Martin Luther, Sur la liberté chrétienne dans Œuvres

Sur la liberté chrétienne est une des œuvres les plus importantes de Luther, car elle développe l’opposition entre les œuvres, inutiles pour le Salut, et la foi, seule voie du Salut..

« Prenons ces choses à la racine. La nature de l’homme est double : elle est spirituelle et corporelle. À considérer sa nature spirituelle – ce qu’on appelle l’âme – on parle de l’homme spirituel, ou intérieur, ou nouveau. À considérer sa nature corporelle – ce qu’on appelle la chair – on parle de l’homme charnel, ou extérieur, ou ancien. C’est ce que veut exprimer l’apôtre : « alors que notre homme extérieur se corrompt, dit-il, l’homme intérieur se renouvelle de jour en jour » [2 Co. 4, 16]. Avec ces énoncés divers, l’Écriture se trouve parler du même personnage en termes contradictoires : c’est que ces deux hommes ne combattent pas dans la même personne, la chair convoitant à l’encontre de l’esprit, et l’esprit à l’encontre de la chair, voyez Galates 5. […] Une seule chose est nécessaire [= pour arriver à dépasser l’homme charnel] : la très sainte Parole de Dieu, l’Évangile de Christ. […] L’Écriture est faite de deux parties, les préceptes et les promesses […]. Les préceptes nous montrent ce que nous avons à faire, mais ils ne donnent pas le pouvoir de la faire […]. Lorsque les préceptes ont fait connaître à l’homme son impuissance et que le voilà anxieux de savoir ce qu’il pourra faire pour satisfaire à une Loi dont aucune lettre ni aucun trait ne sauraient être négligés, alors, vraiment humilié et réduit au néant à ses propres yeux, il ne trouve rien en lui-même qui le justifie ou qui le sauve. Voici la seconde partie de l’Écriture.

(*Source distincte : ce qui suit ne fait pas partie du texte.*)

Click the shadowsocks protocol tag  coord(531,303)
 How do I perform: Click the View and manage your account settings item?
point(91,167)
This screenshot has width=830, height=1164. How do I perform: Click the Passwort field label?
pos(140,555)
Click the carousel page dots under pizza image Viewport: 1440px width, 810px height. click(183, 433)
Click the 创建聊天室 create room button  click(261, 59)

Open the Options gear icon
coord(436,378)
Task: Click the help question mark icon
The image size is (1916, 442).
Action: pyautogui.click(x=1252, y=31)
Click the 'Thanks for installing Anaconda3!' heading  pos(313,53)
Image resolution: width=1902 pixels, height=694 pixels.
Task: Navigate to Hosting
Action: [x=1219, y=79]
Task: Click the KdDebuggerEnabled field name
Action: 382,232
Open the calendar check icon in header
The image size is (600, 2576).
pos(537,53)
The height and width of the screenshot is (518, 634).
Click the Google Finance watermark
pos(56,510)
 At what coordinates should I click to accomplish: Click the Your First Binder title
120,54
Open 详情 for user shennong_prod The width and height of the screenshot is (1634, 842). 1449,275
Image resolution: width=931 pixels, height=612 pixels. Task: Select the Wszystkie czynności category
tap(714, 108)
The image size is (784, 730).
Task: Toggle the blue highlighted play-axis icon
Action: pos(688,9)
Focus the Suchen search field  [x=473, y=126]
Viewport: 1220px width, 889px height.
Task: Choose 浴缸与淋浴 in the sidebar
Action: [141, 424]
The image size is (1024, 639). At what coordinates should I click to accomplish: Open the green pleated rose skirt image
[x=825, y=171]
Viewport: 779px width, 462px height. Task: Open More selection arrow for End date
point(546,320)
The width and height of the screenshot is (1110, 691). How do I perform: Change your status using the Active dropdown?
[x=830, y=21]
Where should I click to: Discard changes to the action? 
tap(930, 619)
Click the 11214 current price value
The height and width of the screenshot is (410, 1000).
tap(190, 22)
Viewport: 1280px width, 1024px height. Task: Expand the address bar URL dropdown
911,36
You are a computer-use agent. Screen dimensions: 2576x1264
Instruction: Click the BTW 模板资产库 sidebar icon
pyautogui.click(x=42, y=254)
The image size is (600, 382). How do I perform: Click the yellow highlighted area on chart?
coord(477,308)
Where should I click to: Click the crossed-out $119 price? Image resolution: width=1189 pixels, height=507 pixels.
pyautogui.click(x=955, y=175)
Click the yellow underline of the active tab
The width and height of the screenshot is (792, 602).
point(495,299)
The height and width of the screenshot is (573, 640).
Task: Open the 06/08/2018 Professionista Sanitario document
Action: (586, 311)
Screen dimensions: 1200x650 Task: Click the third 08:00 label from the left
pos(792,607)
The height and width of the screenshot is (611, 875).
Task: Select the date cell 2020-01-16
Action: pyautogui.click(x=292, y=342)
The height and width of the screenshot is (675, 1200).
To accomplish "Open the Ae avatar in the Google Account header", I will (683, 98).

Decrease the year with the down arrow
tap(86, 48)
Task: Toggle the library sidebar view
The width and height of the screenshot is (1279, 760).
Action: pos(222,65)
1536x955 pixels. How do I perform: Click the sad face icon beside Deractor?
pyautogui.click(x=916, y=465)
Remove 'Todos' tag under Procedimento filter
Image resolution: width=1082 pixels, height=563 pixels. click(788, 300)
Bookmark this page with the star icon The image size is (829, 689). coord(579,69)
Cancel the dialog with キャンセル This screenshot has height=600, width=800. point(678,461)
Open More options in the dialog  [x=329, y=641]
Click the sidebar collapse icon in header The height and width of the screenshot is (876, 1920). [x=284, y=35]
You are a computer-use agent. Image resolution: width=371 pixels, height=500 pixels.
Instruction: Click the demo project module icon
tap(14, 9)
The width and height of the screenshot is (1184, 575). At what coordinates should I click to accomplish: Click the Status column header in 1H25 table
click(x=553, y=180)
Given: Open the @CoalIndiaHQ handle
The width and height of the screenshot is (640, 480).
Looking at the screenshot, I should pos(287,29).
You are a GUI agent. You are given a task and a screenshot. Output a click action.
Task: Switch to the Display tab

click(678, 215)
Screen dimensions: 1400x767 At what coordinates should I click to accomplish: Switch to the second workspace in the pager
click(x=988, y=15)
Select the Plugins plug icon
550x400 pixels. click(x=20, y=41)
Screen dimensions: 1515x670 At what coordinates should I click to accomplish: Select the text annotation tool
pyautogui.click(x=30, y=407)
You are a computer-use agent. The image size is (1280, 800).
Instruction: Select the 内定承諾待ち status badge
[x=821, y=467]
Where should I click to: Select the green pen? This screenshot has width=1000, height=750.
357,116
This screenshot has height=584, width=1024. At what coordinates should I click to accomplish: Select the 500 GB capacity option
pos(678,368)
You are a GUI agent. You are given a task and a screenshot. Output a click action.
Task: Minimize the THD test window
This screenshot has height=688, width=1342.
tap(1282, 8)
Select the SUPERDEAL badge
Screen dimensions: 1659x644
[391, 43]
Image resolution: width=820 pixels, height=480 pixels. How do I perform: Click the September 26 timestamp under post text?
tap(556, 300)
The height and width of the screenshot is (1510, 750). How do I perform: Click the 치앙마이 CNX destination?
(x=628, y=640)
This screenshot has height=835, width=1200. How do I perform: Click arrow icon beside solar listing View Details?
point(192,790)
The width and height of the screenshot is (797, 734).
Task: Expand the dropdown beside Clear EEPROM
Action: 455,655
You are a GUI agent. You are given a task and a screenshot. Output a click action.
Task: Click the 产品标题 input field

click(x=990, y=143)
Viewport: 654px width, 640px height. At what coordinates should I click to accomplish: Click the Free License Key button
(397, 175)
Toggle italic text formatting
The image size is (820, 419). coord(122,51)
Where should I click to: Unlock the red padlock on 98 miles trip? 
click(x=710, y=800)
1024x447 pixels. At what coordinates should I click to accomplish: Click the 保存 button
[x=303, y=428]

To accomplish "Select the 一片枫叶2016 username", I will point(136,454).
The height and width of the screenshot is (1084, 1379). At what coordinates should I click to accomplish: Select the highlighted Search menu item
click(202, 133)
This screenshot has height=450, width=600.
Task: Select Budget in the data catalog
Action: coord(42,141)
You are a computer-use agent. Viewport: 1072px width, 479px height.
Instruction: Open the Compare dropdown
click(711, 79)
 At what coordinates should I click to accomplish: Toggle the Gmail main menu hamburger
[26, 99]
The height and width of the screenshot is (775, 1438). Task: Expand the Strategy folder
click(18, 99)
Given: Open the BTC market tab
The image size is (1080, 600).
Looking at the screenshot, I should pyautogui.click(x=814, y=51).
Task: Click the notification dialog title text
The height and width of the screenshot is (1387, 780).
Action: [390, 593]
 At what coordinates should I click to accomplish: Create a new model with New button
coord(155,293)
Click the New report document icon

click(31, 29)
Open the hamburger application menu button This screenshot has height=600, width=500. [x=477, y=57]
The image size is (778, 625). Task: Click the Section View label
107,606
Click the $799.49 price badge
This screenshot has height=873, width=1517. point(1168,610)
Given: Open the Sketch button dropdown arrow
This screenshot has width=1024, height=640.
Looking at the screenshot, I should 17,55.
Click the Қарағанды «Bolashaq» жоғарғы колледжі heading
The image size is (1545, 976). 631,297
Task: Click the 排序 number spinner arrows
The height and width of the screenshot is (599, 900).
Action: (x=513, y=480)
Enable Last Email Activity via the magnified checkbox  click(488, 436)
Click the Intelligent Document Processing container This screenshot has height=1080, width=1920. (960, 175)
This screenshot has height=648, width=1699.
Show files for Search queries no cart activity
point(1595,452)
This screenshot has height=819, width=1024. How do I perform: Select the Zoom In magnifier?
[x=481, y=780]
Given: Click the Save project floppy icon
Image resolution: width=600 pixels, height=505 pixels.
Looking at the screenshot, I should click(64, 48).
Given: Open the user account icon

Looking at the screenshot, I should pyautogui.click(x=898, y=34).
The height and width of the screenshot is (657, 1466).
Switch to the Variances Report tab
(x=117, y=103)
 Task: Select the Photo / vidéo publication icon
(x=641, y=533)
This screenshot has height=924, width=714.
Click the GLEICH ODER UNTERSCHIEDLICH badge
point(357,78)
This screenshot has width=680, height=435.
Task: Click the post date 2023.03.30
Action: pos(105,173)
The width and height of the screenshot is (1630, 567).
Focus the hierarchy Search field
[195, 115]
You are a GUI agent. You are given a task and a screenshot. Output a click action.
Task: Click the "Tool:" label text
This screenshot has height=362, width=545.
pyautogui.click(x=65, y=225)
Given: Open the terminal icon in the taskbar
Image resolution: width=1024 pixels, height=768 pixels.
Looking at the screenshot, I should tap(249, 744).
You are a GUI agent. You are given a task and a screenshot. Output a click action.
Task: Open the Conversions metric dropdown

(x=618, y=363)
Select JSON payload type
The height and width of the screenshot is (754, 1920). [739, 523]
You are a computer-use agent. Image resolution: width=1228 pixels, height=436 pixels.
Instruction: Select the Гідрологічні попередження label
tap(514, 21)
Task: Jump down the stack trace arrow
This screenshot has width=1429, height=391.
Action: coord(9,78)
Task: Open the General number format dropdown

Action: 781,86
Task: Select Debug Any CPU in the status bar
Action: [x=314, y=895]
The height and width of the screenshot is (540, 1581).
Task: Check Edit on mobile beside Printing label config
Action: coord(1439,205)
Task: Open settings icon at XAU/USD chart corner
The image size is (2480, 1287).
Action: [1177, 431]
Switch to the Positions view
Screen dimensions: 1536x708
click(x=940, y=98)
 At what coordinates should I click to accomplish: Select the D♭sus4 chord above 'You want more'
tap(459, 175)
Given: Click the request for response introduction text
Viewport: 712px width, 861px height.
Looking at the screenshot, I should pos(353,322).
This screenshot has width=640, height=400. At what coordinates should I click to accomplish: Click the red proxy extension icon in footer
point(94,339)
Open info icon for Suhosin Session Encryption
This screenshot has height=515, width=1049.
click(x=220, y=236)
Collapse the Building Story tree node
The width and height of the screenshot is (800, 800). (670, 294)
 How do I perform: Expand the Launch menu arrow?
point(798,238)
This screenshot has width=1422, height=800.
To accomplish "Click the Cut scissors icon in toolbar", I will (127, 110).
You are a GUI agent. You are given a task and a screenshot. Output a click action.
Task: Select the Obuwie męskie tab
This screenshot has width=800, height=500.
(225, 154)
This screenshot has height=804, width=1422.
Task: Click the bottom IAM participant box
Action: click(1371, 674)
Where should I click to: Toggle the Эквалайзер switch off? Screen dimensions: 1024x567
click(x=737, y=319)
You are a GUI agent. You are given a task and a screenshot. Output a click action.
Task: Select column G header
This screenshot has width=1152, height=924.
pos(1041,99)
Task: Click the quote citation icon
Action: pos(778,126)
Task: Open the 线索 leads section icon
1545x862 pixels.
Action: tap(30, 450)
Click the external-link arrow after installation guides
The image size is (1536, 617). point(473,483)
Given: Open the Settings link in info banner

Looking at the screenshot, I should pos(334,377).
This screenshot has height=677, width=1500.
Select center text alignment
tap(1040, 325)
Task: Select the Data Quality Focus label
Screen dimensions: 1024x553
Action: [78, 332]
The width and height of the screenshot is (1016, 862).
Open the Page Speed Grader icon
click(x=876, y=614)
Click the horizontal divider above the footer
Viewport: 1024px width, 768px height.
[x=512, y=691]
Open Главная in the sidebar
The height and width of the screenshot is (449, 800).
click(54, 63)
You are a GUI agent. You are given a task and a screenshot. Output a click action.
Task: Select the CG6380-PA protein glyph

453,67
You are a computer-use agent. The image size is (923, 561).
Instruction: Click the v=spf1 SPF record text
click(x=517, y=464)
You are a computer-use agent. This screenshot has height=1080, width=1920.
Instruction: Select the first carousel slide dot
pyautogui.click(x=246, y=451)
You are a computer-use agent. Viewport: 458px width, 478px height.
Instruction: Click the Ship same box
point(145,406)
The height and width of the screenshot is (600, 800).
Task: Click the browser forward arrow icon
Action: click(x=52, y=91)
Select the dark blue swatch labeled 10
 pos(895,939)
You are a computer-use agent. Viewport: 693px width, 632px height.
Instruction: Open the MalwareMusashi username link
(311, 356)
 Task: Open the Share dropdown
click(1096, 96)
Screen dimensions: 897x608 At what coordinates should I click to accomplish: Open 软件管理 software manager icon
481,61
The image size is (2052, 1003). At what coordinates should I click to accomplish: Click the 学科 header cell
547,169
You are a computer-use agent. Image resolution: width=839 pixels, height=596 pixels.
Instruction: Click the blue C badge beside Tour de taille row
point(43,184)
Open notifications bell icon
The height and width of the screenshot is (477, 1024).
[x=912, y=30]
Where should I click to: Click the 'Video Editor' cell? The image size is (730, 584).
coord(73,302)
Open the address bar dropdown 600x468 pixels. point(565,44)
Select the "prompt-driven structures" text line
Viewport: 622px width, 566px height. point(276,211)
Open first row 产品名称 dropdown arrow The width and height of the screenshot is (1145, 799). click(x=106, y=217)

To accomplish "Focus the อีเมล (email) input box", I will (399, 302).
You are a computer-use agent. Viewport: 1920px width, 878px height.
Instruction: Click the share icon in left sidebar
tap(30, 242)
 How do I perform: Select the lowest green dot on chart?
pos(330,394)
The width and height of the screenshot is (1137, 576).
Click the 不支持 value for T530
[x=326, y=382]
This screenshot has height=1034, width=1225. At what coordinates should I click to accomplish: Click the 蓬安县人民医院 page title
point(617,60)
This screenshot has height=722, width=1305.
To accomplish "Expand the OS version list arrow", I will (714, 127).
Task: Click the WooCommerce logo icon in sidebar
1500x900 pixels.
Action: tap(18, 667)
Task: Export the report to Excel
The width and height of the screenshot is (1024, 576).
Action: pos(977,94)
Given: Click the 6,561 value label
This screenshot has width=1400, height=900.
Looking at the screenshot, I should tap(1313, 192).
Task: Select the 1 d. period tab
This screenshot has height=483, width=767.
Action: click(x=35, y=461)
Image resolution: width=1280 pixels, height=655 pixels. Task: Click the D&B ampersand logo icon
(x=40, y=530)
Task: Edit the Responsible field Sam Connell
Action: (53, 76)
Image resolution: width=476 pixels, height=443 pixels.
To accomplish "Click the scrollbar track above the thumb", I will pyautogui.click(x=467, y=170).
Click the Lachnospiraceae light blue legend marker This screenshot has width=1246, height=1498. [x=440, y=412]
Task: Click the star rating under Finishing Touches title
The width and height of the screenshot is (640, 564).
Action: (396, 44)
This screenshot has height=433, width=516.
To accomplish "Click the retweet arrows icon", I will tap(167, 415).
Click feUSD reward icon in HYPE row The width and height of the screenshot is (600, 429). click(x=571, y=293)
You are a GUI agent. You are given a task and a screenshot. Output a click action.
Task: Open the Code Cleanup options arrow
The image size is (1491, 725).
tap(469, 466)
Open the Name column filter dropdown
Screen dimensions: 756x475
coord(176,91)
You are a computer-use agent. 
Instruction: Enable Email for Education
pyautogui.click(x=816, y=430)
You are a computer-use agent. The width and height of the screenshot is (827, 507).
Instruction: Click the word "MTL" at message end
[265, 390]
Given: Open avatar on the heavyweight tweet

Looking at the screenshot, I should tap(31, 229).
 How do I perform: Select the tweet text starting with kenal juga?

Ce sont les promesses de Dieu. […] Ce que toutes les œuvres de la Loi, si nombreuses et pourtant inutiles, ne te permettent pas de faire, tu l’accompliras facilement en prenant le raccourci qu’est le chemin de la foi. »

Martin Luther, Sur la liberté chrétienne , t. 2, Genève, Labor et Fides, 1966, p. 275-279.

Source 2c

Concile de Trente, « Décret sur la Justification »

Le concile de Trente (1545-1563) est un concile œcuménique réuni dans la ville italienne de Trente. C’est un des conciles les plus importants pour l’Église catholique. Ses travaux condamnent le protestantisme et mettent en place les moyens pour le combattre par une amélioration de la pastorale. Le concile est le point de départ de ce qu’on a longtemps appelé la « Contre-Réforme », mais qu’on qualifie de plus en plus de « Réforme catholique » car il s’agit aussi de résoudre certains problèmes dans le fonctionnement de l’Église.

Chapitre 1 : « […] il est nécessaire que d’abord chacun reconnaisse et confesse que tous les hommes ayant perdu l’innocence dans le péché d’Adam […], ils sont esclaves du péché […] quoi que le libre arbitre ne fut pas éteint en eux, mais bien diminué de force et abattu. »
Chapitre 9 : « Or, bien qu’il faille croire que les péchés ne sont remis […] que par la pure et gratuite miséricorde de Dieu, à cause de Jésus Christ, il ne faut pourtant pas […] se reposer sur la seule (certitude de la rémission des péchés). […] Car de même qu’aucun fidèle ne doit douter de la miséricorde de Dieu, du mérite de Jésus Christ, de la vertu et de l’efficace des sacrements, […] (de même) nul ne peut savoir […] qu’il a reçu la Grâce de Dieu. »
Chapitre 10 : « Les hommes étant donc ainsi justifiés et faits serviteurs et amis de Dieu, s’avançant de vertu en vertu, se renouvellent, comme dit l’apôtre, de jour en jour ; c’est-à-dire, qu’en mortifiant les membres de leur chair, et les faisant servir à la piété et à la justice pour mener une vie sainte, dans l’observation des commandements de Dieu et de l’Église, ils croissent par les bonnes œuvres, avec la coopération de la Foi, dans cette même justice qu’ils ont reçue par la Grâce de Jésus Christ et sont ainsi de plus en plus justifiés. […] Et encore, vous voyez que l’homme est justifié par les œuvres, et non pas seulement par la Foi. »

Concile de Trente, « Décret sur la Justification », 6e session, 13 janvier 1547.